EXCERPT TO READ:
Climate change will wreak havoc with ecosystems, but not all species of flora and fauna will suffer setbacks.
Climate change is set to wreak havoc with natural ecosystems, but not all species of flora and fauna will suffer setbacks. Some species that thrive in warmer temperatures are bound to benefit from a warming climate.
These species include mangroves, which flourish at tropical and subtropical latitudes near the equator. Species of mangrove trees grow in relatively inhospitable areas whose conditions most other trees are ill equipped to tolerate. Mangroves have adapted to waterlogged and anoxic soil, including slow-moving and brackish water.
What many mangrove trees cannot stand, however, is freezing temperatures since they prefer warmth. As a result, global warming will be a boon to mangrove trees and aid their spread. Instead of being limited to their current homes in subtropical and tropical climates, mangroves will take advantage of warming temperatures and expand into temperate climate.
A study published in the journal Global Change Biology reports that mangrove trees are now found at higher latitudes such as the Atlantic coast of the United States. “There is now sufficient evidence that mangrove species have proliferated at or near their poleward limits on at least five continents over the past half century, at the expense of salt marsh,” the study’s authors note.
Many mangrove trees have dense intertwined roots that descend from their trunks and branches that stabilize and support them from battering waves and shifting tides. Those roots enable them to thrive at coastlines and in turn the plants provide a vital ecological service by reducing erosion from waves and tides at these coastlines.
Dense mangrove forests lessen the power of waves before they hit coastal areas. As climate change will causes rises in sea levels and bring about extreme weather events more frequently, mangrove forests can help lessen devastation in coastal areas. “The shift from salt marsh to mangrove dominance on subtropical and temperate shorelines has important implications for ecological structure, function, and global change adaptation,” the researchers note.
In addition, like tropical wetland forests such as peatlands, mangroves are among efficient carbon stores. According to a study published in the journal Nature Geoscience, coastal mangrove forests contain 1,023mg carbon per hectare on average. By protecting existing mangrove forests and allowing them to spread from their original habitats, we can mitigate the effects of climate change by relying on these hardy plants to suck more carbon out of the atmosphere.

INFORMATION:
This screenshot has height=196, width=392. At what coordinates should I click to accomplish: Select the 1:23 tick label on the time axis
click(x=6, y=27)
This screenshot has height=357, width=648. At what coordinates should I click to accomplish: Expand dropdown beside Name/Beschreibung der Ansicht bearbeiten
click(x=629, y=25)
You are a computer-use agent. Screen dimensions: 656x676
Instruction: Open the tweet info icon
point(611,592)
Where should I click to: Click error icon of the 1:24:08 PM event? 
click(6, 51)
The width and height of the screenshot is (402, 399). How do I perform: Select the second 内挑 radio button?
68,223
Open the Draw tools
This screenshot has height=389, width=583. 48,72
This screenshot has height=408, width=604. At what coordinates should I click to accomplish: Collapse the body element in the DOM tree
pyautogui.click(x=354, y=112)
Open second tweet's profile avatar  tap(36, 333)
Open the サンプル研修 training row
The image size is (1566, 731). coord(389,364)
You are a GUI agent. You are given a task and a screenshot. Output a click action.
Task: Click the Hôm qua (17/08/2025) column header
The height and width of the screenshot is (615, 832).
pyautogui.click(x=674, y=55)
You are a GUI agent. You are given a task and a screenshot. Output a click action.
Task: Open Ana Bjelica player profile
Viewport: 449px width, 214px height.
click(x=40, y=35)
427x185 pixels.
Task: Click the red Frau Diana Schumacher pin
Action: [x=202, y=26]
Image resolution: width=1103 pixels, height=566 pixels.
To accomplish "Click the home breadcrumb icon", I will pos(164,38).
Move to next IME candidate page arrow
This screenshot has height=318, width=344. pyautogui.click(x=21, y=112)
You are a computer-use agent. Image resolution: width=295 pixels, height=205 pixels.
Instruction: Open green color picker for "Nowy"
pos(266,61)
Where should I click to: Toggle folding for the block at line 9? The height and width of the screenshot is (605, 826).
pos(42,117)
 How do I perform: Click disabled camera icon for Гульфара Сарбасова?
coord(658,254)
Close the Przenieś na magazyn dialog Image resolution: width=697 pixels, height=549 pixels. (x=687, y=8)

TASK LIST:
(a) Reproduce the mangrove article, starting at the words "Climate change will wreak" and stopping after "a warming climate.", and substitute "habitats" for "ecosystems".
(b) According to the mangrove article, on how many continents have mangrove species proliferated at or near their poleward limits over the past half century?

ANSWERS FOR THE TASKS:
(a)
Climate change will wreak havoc with habitats, but not all species of flora and fauna will suffer setbacks.
Climate change is set to wreak havoc with natural habitats, but not all species of flora and fauna will suffer setbacks. Some species that thrive in warmer temperatures are bound to benefit from a warming climate.

(b) On at least five continents.